• RECORD EXTRACTS:
================
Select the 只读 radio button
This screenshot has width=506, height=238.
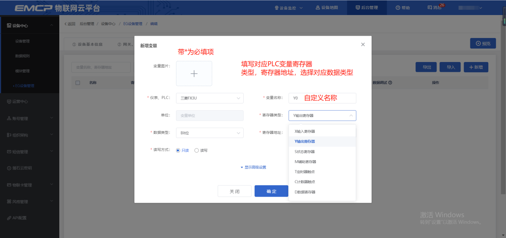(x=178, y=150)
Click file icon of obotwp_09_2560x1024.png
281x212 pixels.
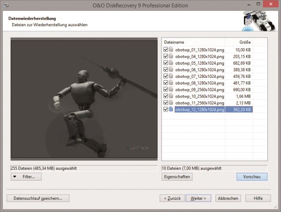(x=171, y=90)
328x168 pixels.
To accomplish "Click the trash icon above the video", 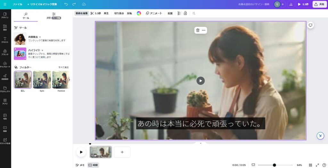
================
• TASK REQUIREMENTS:
Please reproduce verbatim the lines from the line with "328x168 pixels." through the final line of the listing, inclusive of both ends. Omit all pictures.

• OUTPUT OF THE EXERCISE:
328x168 pixels.
To accomplish "Click the trash icon above the video", 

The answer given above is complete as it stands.